The problem for the NRDC is that, if the Court upholds the CEQ’s action, it could find that the act did not violate the separation of powers.  The reason stems from a little-noticed portion of the Court’s 1995 decision in Plaut v. Spendthrift Farm.  In Plaut, the Court held that Congress violated the “finality” prong of the separation of powers doctrine when it not only modified the statute of limitations for investors to bring securities fraud claims under section 10(b) of the Securities Exchange Act of 1934, but also directed the courts to re-open cases that had previously been dismissed. 

Writing for a seven-justice majority, Justice Antonin Scalia distinguished the situation in Plaut from situations in which Congress prospectively changes the substantive law that underlies a court’s judgment.  He also distinguished it from “a statute passed today which says that all default judgments rendered in the future may be reopened” in the future.  Justice Scalia explained that, in such a scenario, “[t]he finality that a court can pronounce is no more than what the law in existence at the time of judgment will permit it to pronounce.  If the law then applicable says that the judgment may be reopened for certain reasons, that limitation is built into the judgment itself, and its finality is so conditioned.”

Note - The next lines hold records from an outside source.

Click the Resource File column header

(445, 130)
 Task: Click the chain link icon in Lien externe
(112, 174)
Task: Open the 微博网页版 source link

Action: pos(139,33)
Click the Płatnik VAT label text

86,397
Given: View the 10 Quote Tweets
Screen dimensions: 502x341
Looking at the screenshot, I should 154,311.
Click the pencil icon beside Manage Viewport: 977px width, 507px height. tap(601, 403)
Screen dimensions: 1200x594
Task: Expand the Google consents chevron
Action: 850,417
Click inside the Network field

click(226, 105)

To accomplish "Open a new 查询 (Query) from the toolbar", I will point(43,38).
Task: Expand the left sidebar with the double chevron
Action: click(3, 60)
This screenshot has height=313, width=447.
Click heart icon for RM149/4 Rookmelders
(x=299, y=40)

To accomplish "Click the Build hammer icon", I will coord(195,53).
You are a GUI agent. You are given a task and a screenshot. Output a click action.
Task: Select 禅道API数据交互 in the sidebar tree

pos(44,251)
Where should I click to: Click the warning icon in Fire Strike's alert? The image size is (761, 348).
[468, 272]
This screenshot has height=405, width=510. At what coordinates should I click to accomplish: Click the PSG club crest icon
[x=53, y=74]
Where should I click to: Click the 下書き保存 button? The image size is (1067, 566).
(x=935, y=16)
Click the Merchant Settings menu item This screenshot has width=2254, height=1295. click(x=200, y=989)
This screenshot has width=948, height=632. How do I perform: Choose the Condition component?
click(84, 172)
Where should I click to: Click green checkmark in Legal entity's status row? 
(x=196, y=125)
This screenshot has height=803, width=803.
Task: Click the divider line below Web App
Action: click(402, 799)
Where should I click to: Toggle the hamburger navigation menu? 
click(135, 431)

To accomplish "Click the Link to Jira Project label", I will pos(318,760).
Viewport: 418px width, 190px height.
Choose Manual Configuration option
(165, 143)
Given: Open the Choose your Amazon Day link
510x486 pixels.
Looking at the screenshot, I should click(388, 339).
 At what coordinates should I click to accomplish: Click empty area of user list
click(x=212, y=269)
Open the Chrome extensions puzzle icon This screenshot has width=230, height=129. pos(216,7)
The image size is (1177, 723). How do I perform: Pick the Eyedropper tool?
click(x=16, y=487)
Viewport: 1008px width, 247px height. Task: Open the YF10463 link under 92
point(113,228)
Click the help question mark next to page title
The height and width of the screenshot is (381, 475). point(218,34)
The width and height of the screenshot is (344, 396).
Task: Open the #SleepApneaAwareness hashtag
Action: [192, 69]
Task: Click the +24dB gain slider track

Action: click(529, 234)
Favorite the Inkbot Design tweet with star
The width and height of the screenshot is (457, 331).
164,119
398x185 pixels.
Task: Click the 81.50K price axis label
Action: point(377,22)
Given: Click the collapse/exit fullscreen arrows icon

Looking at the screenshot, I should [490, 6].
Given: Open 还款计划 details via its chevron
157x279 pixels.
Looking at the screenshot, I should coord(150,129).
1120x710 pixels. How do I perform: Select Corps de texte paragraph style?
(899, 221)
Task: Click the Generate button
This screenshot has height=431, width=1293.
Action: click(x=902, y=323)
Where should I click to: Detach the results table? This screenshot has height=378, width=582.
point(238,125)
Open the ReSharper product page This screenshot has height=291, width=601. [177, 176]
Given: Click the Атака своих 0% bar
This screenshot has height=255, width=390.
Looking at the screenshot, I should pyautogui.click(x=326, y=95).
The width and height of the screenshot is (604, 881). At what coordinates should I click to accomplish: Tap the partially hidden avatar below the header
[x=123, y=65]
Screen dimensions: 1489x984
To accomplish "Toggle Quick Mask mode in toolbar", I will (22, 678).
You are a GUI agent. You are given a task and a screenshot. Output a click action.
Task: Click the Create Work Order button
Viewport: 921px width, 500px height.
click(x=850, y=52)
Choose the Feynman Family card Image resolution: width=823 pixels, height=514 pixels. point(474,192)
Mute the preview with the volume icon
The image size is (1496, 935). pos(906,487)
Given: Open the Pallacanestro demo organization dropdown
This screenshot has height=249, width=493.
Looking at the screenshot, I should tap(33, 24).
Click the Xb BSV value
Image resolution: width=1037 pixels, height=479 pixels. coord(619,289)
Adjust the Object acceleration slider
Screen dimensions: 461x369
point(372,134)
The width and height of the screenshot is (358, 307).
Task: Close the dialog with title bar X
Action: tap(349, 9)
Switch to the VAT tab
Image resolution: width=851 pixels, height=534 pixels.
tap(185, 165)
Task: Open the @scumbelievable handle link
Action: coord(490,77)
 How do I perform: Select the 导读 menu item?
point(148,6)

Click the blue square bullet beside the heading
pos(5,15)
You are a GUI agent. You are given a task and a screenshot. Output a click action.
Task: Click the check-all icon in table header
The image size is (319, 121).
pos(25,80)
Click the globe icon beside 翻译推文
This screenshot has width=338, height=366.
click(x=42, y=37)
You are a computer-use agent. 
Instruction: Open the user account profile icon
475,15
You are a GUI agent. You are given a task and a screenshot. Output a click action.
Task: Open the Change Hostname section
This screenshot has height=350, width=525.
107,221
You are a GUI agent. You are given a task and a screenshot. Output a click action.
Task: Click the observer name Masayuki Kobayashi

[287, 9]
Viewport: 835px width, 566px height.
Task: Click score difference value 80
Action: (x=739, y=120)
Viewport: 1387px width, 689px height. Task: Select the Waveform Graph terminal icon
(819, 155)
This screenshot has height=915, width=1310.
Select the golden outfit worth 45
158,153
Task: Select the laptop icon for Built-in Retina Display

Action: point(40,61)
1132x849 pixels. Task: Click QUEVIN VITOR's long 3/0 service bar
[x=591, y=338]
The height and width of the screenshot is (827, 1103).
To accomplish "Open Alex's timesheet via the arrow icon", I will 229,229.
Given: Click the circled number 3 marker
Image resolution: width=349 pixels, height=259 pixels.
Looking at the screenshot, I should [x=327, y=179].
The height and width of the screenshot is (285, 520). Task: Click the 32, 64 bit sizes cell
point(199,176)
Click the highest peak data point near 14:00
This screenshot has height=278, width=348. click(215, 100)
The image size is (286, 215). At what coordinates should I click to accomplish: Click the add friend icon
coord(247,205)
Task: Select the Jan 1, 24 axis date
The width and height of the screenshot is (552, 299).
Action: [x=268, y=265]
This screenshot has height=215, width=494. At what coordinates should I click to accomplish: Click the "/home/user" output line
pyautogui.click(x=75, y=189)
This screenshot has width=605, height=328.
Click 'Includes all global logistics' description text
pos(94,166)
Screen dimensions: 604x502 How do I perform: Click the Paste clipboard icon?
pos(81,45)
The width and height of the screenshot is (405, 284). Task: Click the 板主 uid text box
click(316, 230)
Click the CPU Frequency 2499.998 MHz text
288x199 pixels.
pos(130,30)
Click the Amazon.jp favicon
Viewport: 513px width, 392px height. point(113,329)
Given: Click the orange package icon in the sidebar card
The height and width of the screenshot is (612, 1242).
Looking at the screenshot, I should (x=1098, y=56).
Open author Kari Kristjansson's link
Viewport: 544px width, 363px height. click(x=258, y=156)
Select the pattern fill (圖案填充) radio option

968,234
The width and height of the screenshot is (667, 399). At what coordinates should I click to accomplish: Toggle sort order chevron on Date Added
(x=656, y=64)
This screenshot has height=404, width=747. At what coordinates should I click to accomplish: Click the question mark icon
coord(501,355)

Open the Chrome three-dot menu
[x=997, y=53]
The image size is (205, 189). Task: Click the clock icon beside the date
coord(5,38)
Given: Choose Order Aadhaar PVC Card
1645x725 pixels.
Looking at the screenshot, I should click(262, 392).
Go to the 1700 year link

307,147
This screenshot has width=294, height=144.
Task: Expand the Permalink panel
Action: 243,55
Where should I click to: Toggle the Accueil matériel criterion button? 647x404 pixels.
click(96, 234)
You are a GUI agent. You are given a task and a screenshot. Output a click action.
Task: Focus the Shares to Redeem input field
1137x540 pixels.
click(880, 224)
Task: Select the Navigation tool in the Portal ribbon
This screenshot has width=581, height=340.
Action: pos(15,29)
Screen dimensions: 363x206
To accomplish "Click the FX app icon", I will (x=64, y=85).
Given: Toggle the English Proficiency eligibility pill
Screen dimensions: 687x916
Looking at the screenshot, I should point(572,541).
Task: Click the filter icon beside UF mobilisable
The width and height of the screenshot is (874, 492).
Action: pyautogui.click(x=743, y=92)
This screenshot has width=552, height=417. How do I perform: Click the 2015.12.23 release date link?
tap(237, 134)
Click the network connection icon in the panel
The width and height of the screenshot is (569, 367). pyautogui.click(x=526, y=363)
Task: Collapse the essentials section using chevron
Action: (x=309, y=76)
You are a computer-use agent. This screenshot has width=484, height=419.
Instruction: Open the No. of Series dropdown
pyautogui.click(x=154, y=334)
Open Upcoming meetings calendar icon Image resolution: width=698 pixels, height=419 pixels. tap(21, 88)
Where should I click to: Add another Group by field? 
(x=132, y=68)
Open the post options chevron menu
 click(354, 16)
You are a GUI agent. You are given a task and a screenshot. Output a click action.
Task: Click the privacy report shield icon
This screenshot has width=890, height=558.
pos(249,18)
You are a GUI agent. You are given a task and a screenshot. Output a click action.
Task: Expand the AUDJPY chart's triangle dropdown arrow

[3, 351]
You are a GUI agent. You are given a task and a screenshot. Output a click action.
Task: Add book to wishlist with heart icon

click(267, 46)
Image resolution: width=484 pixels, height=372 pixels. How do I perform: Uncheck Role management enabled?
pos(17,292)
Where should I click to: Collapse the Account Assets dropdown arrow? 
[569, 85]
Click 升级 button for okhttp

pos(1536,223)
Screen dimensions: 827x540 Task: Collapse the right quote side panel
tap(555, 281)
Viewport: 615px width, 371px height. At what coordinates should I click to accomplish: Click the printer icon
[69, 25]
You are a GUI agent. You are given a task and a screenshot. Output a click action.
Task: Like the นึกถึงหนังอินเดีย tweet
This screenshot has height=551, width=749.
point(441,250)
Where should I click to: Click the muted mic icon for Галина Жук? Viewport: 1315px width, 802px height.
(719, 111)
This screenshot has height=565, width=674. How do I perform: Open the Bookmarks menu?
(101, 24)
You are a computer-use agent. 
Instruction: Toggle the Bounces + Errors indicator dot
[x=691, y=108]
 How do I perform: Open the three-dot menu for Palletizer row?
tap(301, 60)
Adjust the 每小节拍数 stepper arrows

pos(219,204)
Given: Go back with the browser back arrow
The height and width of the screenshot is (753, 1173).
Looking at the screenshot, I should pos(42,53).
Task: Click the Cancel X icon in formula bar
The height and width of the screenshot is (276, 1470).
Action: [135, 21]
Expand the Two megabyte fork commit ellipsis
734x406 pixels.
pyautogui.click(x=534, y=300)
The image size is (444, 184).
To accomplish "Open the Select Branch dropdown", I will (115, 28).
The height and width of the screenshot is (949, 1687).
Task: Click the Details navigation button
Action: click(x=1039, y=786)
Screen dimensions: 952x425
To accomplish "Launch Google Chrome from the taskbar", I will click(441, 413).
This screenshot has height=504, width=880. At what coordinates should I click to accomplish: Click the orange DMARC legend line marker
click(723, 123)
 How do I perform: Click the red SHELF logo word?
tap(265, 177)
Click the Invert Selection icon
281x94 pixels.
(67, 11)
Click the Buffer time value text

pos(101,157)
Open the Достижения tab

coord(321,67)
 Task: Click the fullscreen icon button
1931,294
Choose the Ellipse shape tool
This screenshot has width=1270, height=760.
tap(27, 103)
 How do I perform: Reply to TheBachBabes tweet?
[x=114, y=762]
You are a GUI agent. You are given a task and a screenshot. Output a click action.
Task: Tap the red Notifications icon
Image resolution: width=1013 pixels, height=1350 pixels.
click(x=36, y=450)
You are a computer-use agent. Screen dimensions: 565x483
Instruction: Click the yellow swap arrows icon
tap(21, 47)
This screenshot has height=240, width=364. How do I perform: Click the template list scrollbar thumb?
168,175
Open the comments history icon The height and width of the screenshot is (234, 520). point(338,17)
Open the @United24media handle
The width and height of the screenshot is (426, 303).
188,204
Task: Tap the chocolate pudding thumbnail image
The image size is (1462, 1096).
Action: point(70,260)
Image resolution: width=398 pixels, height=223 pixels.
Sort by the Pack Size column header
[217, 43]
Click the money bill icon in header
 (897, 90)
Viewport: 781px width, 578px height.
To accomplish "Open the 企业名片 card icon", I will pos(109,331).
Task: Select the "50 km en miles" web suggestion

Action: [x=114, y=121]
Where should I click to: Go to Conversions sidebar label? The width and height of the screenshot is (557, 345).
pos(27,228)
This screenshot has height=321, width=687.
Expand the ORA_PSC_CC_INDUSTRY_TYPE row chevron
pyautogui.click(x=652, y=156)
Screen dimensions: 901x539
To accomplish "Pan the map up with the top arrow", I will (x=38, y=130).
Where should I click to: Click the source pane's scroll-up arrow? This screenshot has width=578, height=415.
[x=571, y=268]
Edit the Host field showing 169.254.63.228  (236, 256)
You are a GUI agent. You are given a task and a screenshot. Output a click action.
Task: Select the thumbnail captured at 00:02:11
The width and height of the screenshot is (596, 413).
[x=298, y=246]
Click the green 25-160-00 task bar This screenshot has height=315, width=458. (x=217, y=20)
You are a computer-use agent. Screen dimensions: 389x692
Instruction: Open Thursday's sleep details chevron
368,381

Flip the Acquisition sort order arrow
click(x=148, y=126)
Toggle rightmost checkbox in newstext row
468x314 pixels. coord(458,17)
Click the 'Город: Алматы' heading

The same reasoning could apply in Winter if the Court finds that the CEQ had the authority to decide that emergency circumstances were present here.  The CEQ regulations were obviously in existence when the district court entered its judgment.  So, according to Plaut, the fact that another branch of the federal government stepped in afterward to revise that judgment would not offend the constitutional principle of finality. 

Then, the case would turn on whether – as the Navy argued in its January letter to the CEQ, and as the CEQ agreed – the district court’s injunction could constitute an emergency circumstance and whether that constituted impermissible executive revision of a court order.  But letting Congress override Article III protections simply by writing laws that permit executive branch review of court judgments might be too much for even Justice Scalia to stomach,.  In any event, it would force the Court to take a hard look at what it said in Plaut and explain just how separate the separation of powers doctrine is.